(SUPPLIED DATA)

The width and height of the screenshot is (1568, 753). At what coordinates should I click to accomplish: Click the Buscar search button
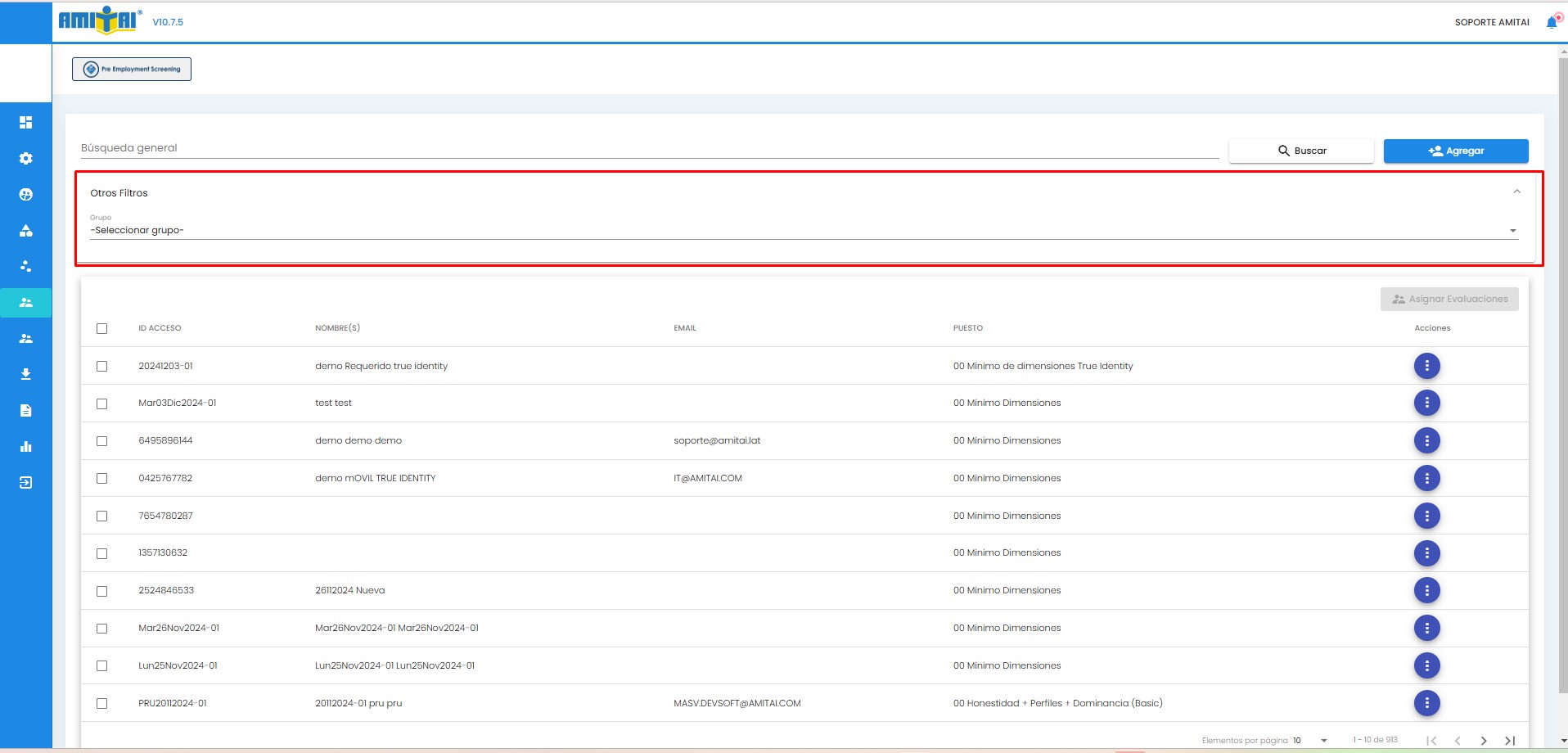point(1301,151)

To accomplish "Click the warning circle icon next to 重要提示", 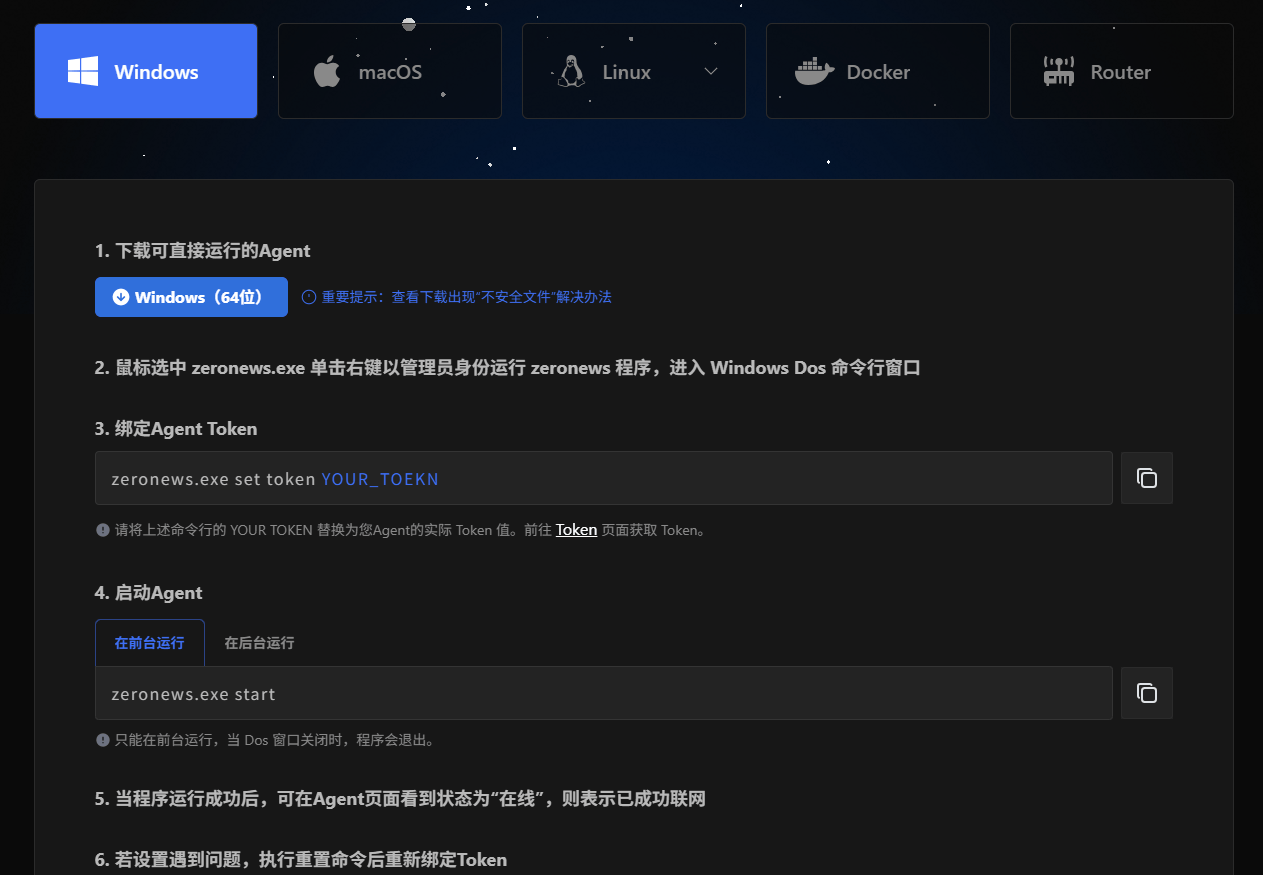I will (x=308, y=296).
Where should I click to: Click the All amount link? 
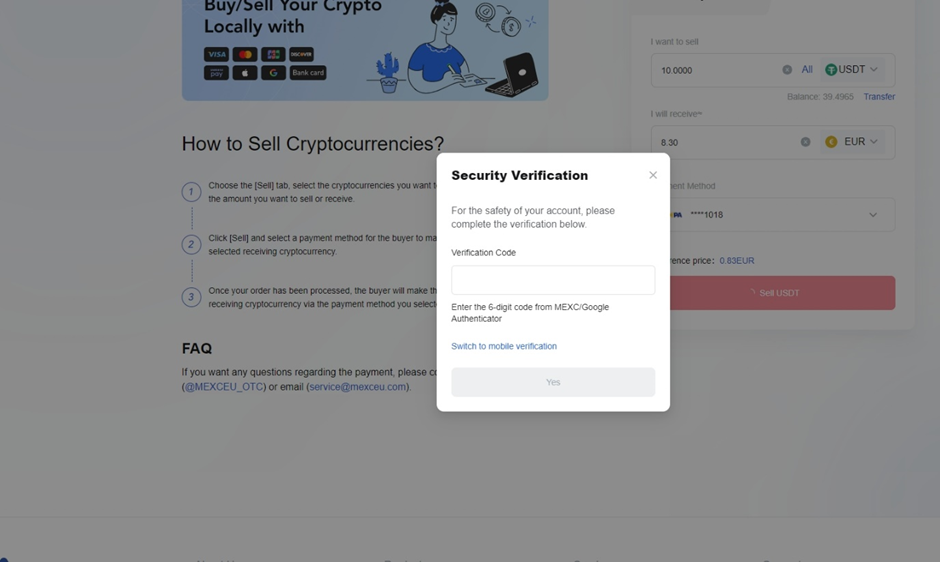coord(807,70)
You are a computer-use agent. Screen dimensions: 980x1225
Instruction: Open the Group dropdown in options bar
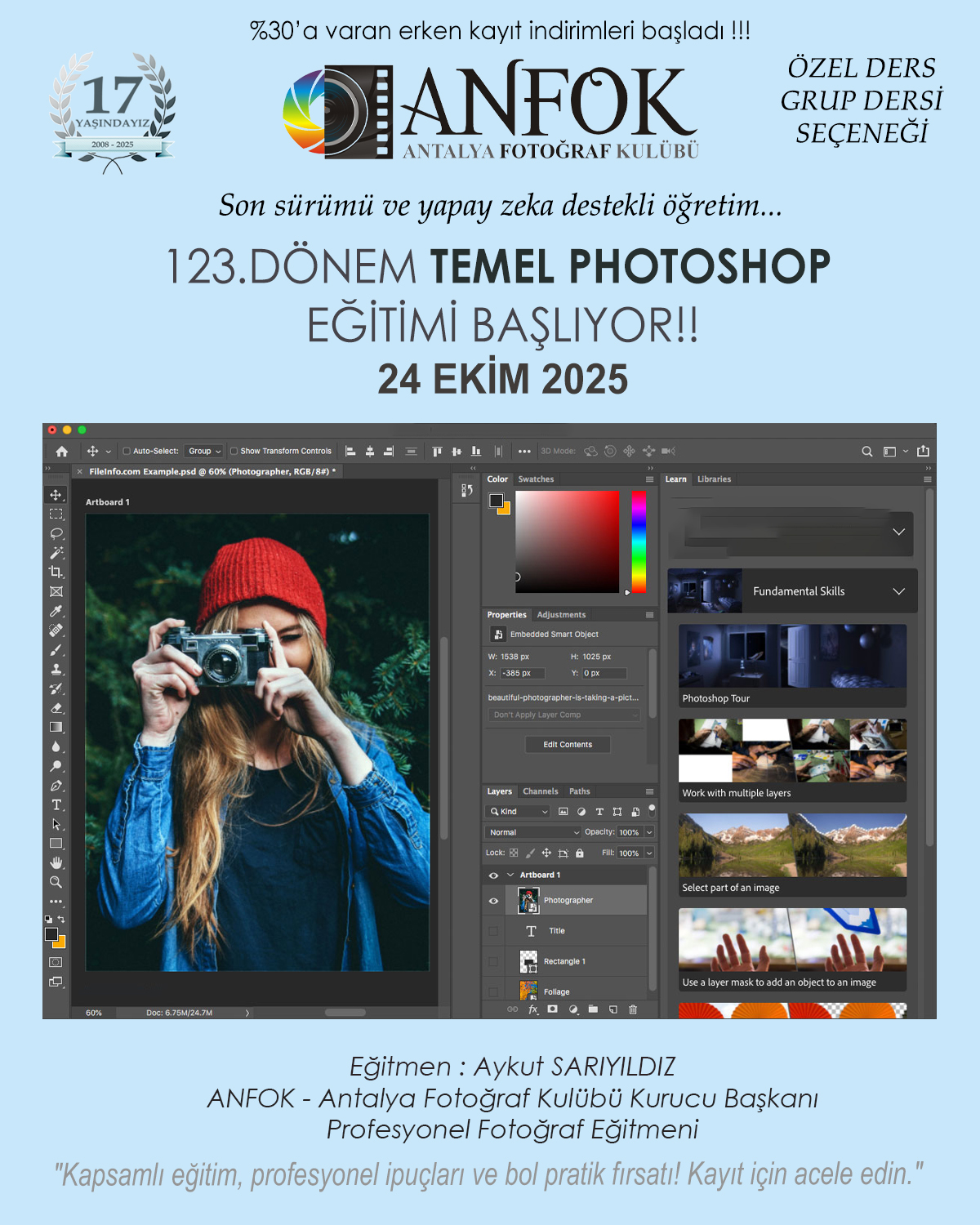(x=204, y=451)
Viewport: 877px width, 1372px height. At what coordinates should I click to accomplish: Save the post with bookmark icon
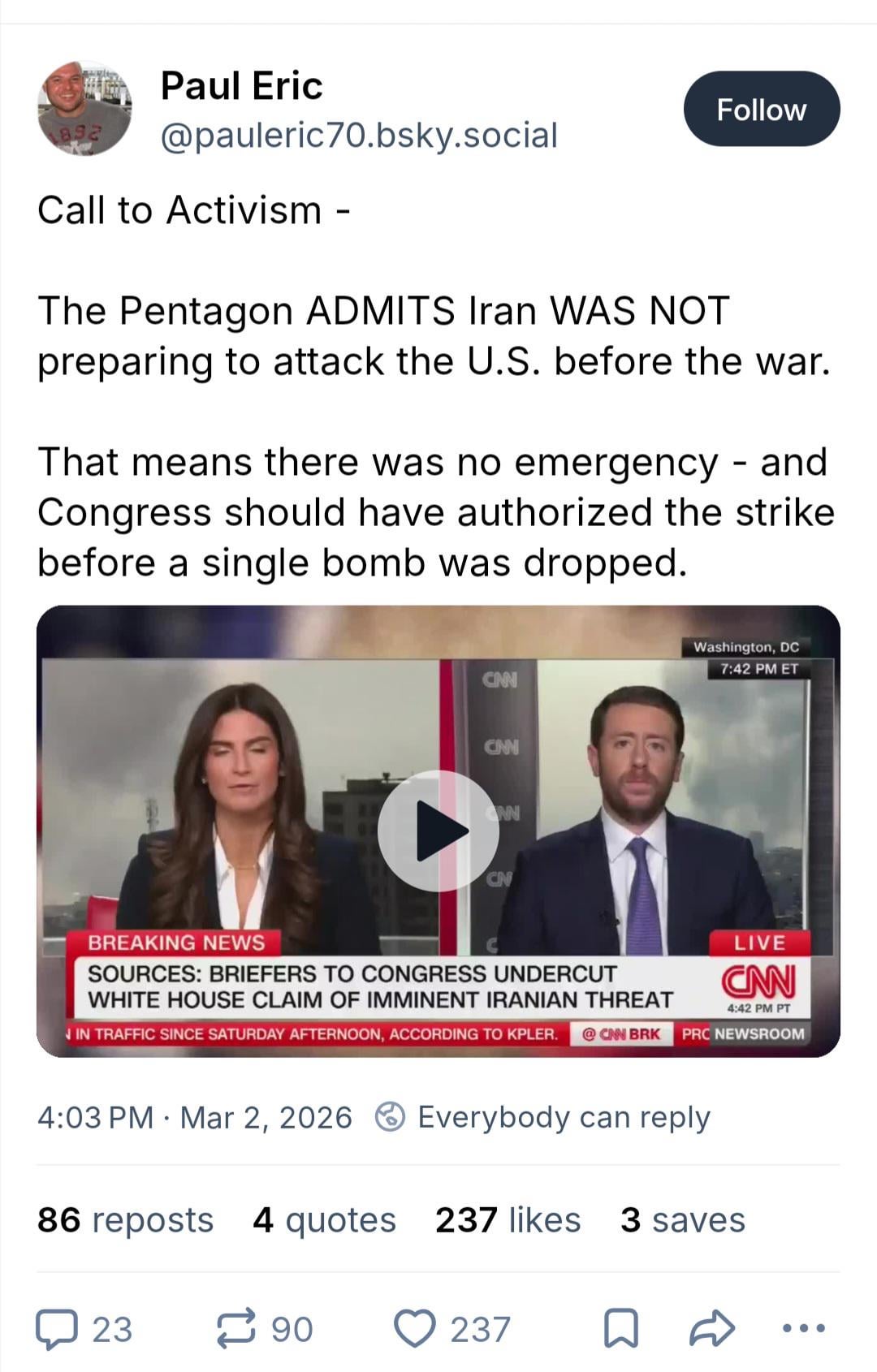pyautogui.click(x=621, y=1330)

(End SUPPLIED DATA)

- **WHAT IS EXPECTED**
The line containing "Viewport: 877px width, 1372px" and all lines after it, through the last line of the records, should be returned exactly. Omit the pictures.

- **FINISHED TASK**
Viewport: 877px width, 1372px height. At what coordinates should I click to accomplish: Save the post with bookmark icon
pyautogui.click(x=621, y=1330)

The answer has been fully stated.